The Truth about Haircuts
It has been a while since I have written a non financial post. I have to admit I am enjoying making money there are so few ways a dog can get ahead in this world. I am currently enjoying the stock market rally looks like my Monday play for BAC is going to pay off.
Ok I am not here to talk money today. No I am here to talk about haircuts. Recently I have seen a bunch of people posting about getting their children 1st haircuts. There has been video and still pictures it all seems a little over the top. I am guessing getting you hair cut is way more fun for people than it is for a dog.

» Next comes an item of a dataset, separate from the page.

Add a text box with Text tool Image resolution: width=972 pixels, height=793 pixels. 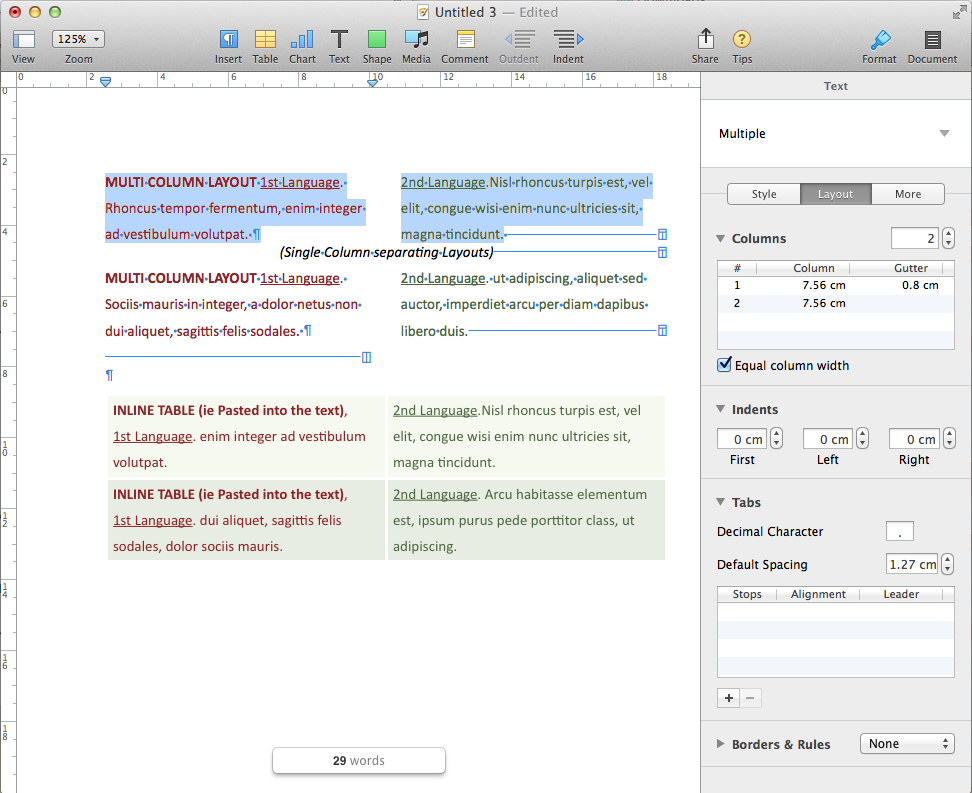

Let me tell you about how it is for me.
I get to wake up early and am taken to my favorite store. I am forced to walk past all kind of yummy treats. I always hope I will be given one but my A never lets me. I then go into a back room where my A tells the groomer that he does not care about my hair. He says I am a dog and it will grow back. Obviously this does wonders for my self esteem. Next my A leaves and I am locked in a small metal cage to wait for my turn.
When my turn comes I am lifted into a huge metal sink and washed with a spray hose. My glands are also exercised which I will let you look up on your own. Trust me it is not fun and is quite humiliating. After the bath I am placed back in the cage and two air ducts are attached. The ducts blow air on me, there is no where to hide in the cage so I am stuck being all wet and having air blown at me for like 45min.
Once I am dry I am lifted up onto a table and a leash is placed around my neck and attached to a steel rod over my head. This is designed to keep me from sitting down but has the wonderful side effect of constricting around my throat and making me talk like Mickey Mouse.. For the next hour someone shaves off my hair with a very loud razor. It does not hurt but it is loud and it takes for ever. I am then placed back in the sink and washed again. Then it is back to the cage for some more wind tunnel time.
After all this they throw some powder on me so I smell like a fairy and stick a bandana around my neck. I end up looking like a goof. Finally they call my A and say “Stephen is all set you can come pick him up” You would think my A would come right away but no he makes me sit in that cage for hours till he decides he is good and ready to come pick me up.
Finally my A picks me up, pays and we get out of there. Let me tell you it is not fun. I have been cold the last week what kind of genius decides to shave off their fur coat in February? There is snow on the ground and I barely have a wind breaker. Personally I don’t want to remember my hair cuts. I wonder if little kids ever want to watch the video of their hair cuts. I bet if they had their glands exercised they sure would not. I won’t even get into the nail cutting.